Cette mesure veut répondre aux nombreux abus, quand l'administration pouvait demander de nouvelles pièces, sans limite de temps. Dans la grande majorité des cas, il y a désormais un mois de délai après le dépôt du dossier pour demander des pièces supplémentaires et trois mois pour la délivrance ou le refus du permis.
Un délai d'un mois supplémentaire peut être exigé en cas de consultation de l'architecte des Bâtiments de France, et même jusqu'à neuf mois dans le cas d'installations industrielles contrôlées par la Direction régionale de l'industrie, de la recherche et de l'environnement.
D'autre part, la déclaration d'achèvement des travaux sera désormais couplée avec une déclaration de conformité au permis.

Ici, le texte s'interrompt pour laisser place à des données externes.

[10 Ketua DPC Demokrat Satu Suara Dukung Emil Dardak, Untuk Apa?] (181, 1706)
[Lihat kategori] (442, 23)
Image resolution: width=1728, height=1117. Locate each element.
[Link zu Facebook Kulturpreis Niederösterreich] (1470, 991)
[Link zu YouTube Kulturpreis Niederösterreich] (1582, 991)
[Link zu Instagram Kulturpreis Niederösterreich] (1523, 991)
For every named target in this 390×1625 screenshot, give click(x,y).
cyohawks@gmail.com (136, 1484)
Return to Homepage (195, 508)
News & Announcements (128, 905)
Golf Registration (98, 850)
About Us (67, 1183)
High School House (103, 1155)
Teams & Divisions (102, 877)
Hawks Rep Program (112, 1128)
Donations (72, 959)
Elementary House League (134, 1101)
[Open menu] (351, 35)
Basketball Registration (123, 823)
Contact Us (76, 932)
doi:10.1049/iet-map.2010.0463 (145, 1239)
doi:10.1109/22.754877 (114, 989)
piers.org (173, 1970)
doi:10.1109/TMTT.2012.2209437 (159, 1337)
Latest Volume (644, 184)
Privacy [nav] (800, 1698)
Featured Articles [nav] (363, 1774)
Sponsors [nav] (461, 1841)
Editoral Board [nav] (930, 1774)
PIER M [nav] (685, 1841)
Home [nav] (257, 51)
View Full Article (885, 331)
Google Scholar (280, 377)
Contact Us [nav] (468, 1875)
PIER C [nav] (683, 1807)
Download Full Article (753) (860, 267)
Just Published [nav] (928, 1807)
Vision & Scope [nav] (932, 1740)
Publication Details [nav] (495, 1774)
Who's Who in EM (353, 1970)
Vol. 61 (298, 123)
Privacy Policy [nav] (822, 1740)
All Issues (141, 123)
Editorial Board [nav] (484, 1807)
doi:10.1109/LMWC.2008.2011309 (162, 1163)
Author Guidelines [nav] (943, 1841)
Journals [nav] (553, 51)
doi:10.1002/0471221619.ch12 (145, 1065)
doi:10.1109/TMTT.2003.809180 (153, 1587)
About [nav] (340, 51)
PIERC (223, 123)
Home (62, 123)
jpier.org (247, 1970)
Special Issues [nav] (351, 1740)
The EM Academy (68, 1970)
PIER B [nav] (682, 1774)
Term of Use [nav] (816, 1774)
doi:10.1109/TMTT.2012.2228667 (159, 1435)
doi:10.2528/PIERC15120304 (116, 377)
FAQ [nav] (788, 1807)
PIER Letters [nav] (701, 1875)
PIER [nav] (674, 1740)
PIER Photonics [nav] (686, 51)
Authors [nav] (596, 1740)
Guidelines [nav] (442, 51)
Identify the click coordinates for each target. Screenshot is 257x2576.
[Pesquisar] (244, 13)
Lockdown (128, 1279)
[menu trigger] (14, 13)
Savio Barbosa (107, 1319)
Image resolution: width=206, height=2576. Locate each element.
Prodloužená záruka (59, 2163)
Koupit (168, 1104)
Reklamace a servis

Si l'administration ne fait pas de visite de contrôle dans les trois mois, elle ne peut plus contester les travaux. Elle est même tenue de délivrer une attestation de conformité dans un délai de 15 jours sur réclamation du demandeur.
Un chapitre spécial est consacré aux "dispositions propres aux constructions saisonnières". Le décret précise que le permis de construire doit mentionner "les périodes de l'année pendant lesquelles la construction doit être démontée".
Ce qui implique, dans un premier temps, que les constructions doivent être démontables, et évitera de demander à la justice de trancher dans les cas litigieux comme en ont connus la
Corse, avec les paillotes, ou la Côte d'Azur avec les plages privées.
Cette réforme s'inscrit dans le cadre de la politique de décentralisation, et donc de l'organisation nouvelle des Directions départementales de l'équipement (DDE) en vigueur depuis le 1er janvier.